NEW YORK (Reuters) - Daniel Pollack, the court-appointed mediator in the debt dispute between Argentina and holdout creditors, who has come under fire from the Argentine government for his handling of the talks, expects to hold more meetings with both sides.
U.S. District Judge Thomas Griesa appointed Pollack, an experienced New York lawyer, as Special Master in the long-running dispute that dates back to Argentina’s near $100 billion sovereign debt default in early 2002.
The two sides have not met since Argentina defaulted for the second time in 12 years on July 30.
“I have been in touch with the attorneys for the parties. I am anticipating meetings of the parties and their attorneys as we go forward,” Pollack told Reuters. He declined to elaborate further.
Holdout creditors led by deep-pocketed hedge funds Elliott Management Corp and Aurelius Capital Management, won an award of $1.33 billion plus accrued interest in 2012.
Earlier on Tuesday Thomson Reuters IFR reported that plans being formulated by international banks to try to facilitate a buyout of the holdouts positions was struggling to come to fruition.
Elliott, with $24.8 billion in assets under management (AUM), and Aurelius, with $4.5 billion in AUM, specialize in buying up distressed or defaulted debt and negotiating profitable settlements, sometimes through the courts.

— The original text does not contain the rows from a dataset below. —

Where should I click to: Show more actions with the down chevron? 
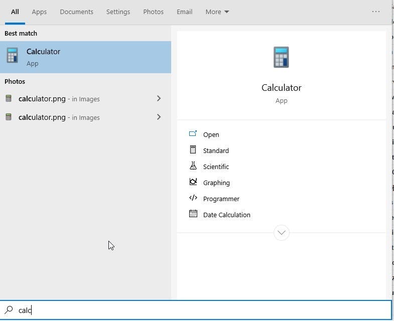click(x=281, y=232)
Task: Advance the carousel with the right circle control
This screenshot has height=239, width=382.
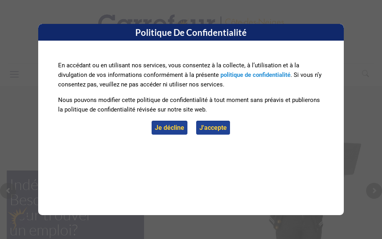Action: point(374,191)
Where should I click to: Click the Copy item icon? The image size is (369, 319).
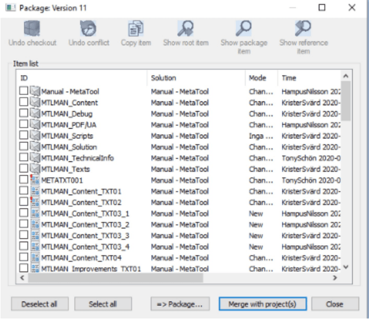click(136, 28)
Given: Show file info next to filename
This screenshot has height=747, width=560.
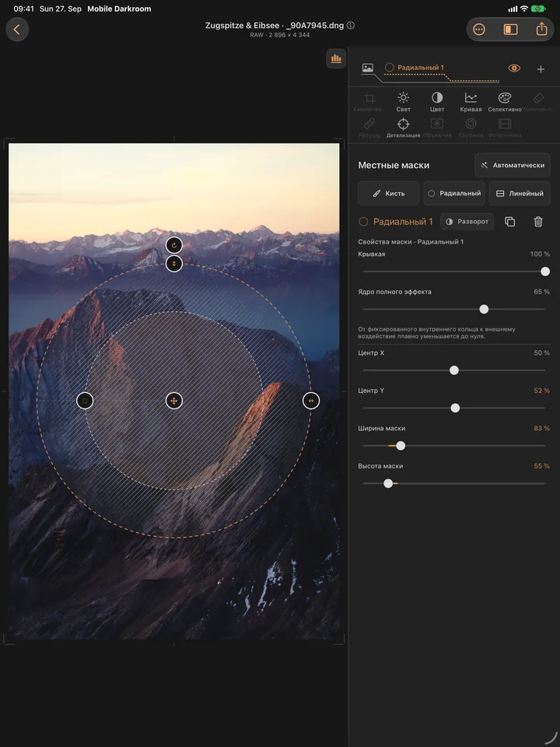Looking at the screenshot, I should pyautogui.click(x=351, y=25).
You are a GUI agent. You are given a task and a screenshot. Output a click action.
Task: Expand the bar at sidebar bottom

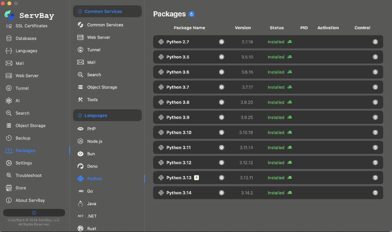click(x=34, y=213)
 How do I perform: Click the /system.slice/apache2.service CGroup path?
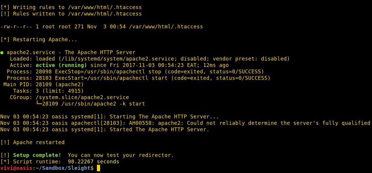(82, 97)
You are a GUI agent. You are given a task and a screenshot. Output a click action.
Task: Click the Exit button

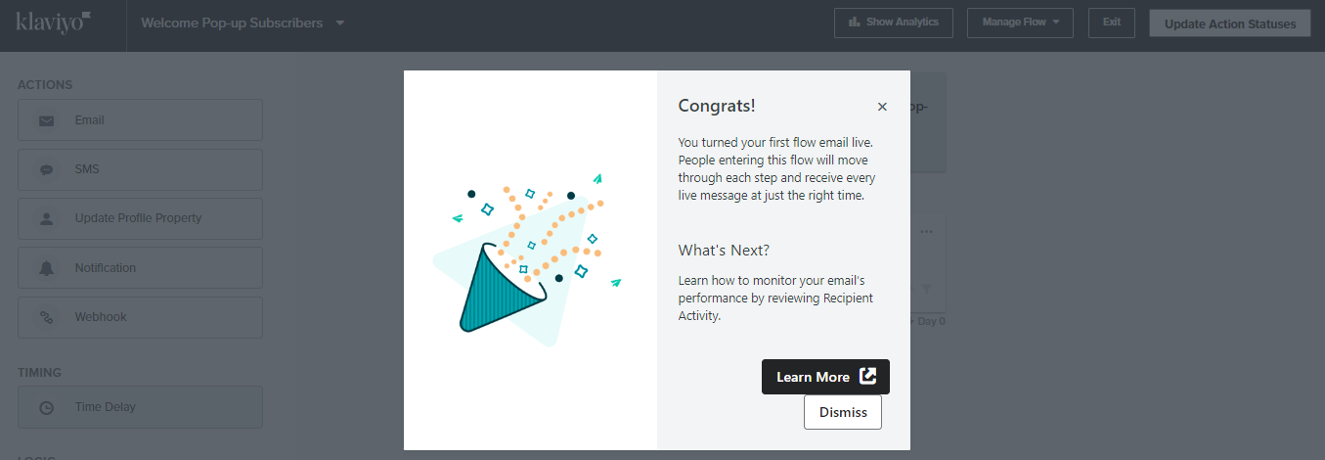[x=1112, y=23]
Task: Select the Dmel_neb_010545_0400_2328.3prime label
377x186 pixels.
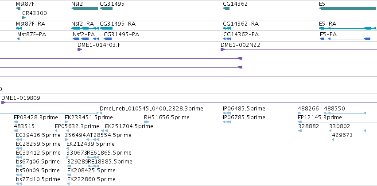Action: click(x=152, y=109)
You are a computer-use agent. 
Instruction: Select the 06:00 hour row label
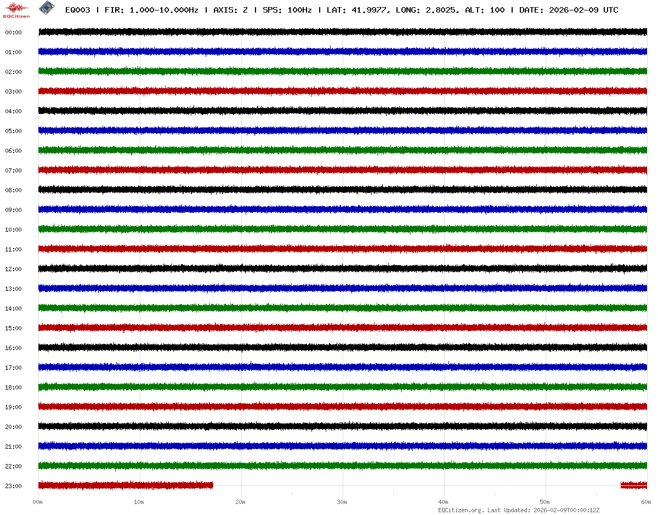(x=13, y=151)
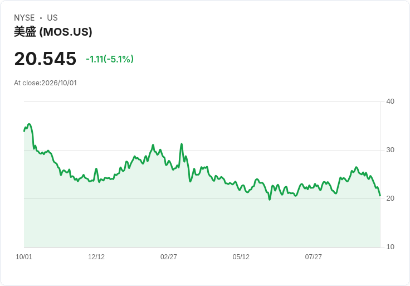The height and width of the screenshot is (286, 410).
Task: Click the 40 y-axis price label
Action: coord(390,101)
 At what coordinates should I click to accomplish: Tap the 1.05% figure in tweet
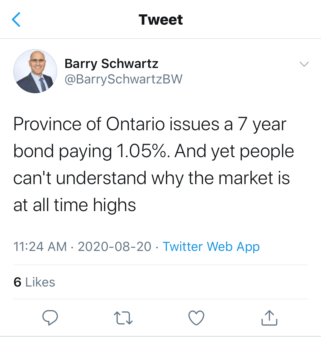coord(141,151)

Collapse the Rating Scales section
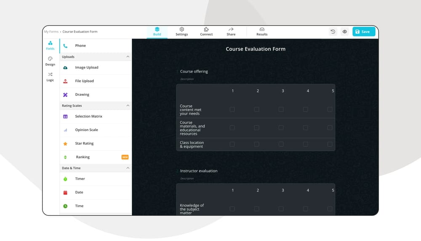(x=128, y=106)
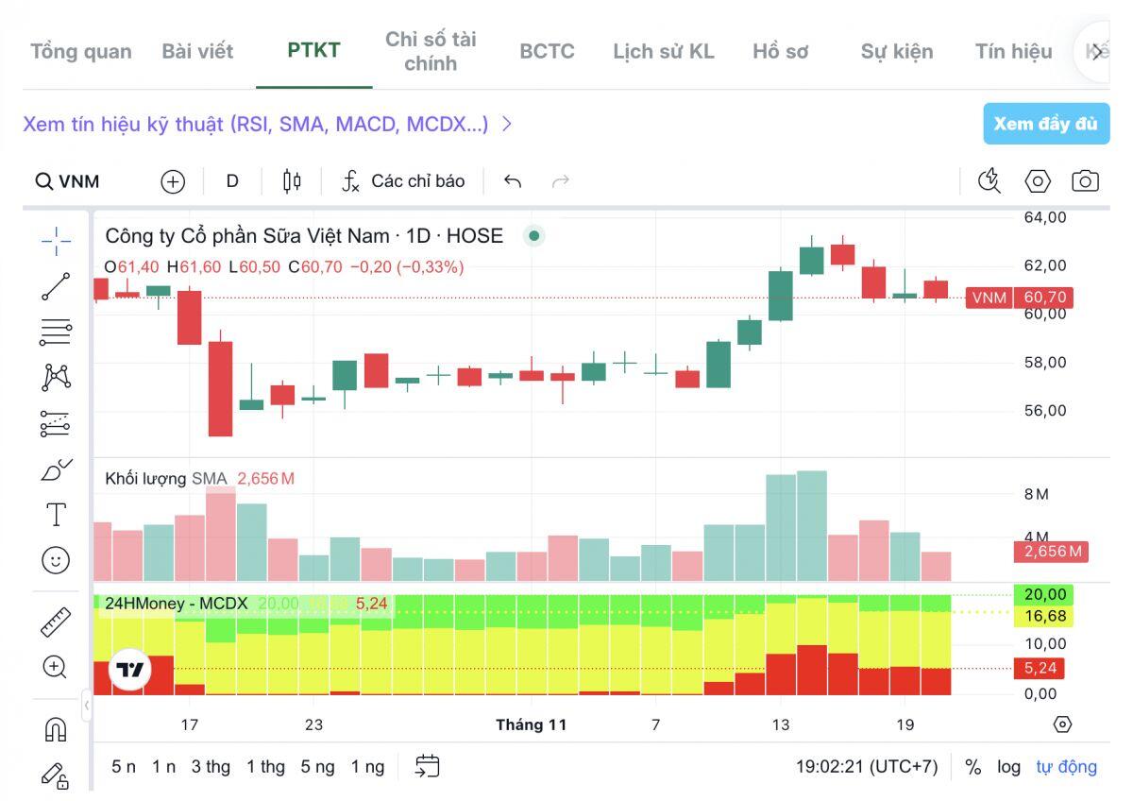Screen dimensions: 1133x801
Task: Switch to the BCTC tab
Action: click(547, 51)
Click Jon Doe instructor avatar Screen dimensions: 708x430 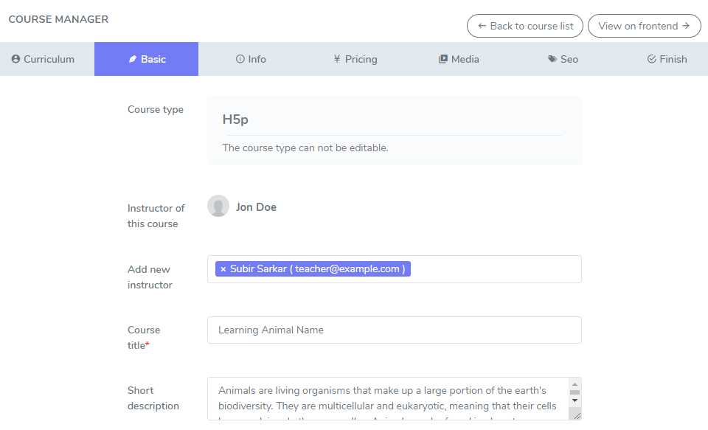point(218,207)
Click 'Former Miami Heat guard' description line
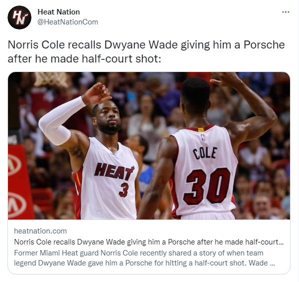This screenshot has height=282, width=299. click(x=139, y=253)
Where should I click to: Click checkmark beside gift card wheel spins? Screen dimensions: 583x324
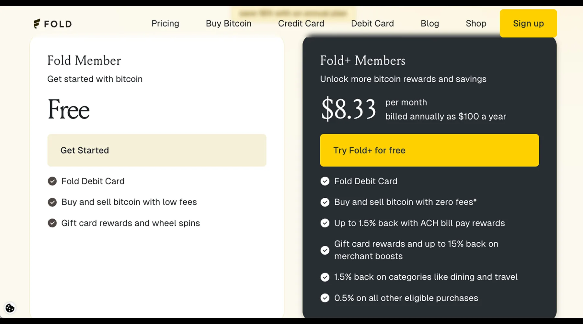click(x=52, y=223)
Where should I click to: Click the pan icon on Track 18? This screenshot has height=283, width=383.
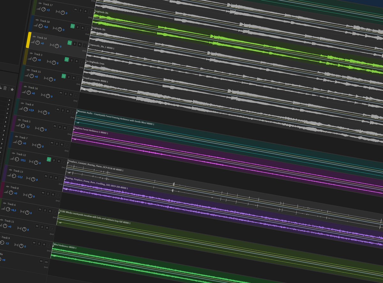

Their case was upheld on appeal and denied hearing by the U.S. Supreme Court in June, just before a regularly scheduled coupon payment was due on restructured bonds.
Argentina defaulted July 30 on those bonds after the two sides could not come to an settlement, having only been brought face-to-face for the first time in 13 years just one day ahead of the deadline.
Buenos Aires lashed out at Pollack the day after the default calling him incompetent. Griesa jumped to Pollack’s defense on Aug. 1, confirming his position and maintained an order for both sides to continue to meet in hopes of reaching a settlement.
In 2012 Griesa ordered that Argentina could not pay creditors who decided to settle with the government in 2005 and 2010 without also paying the holdouts concurrently, basing his decision on an equal treatment clause known as pari passu that was contained in the original debt issued in 1994.
Griesa held a second post-default hearing with attorneys for both sides, this time prompted by published legal notices by Argentina asserting it was not in default because it deposited its coupon payment with the trustee Bank of New York Mellon. That $539 million deposit is now frozen per Griesa’s 2012 ruling.
Griesa said Argentina it was publishing misleading statements and then threatened a contempt-of-court order if it did not stop. Argentina’s lawyers from Cleary Gottlieb Steen & Hamilton said they had nothing to do with the legal notices.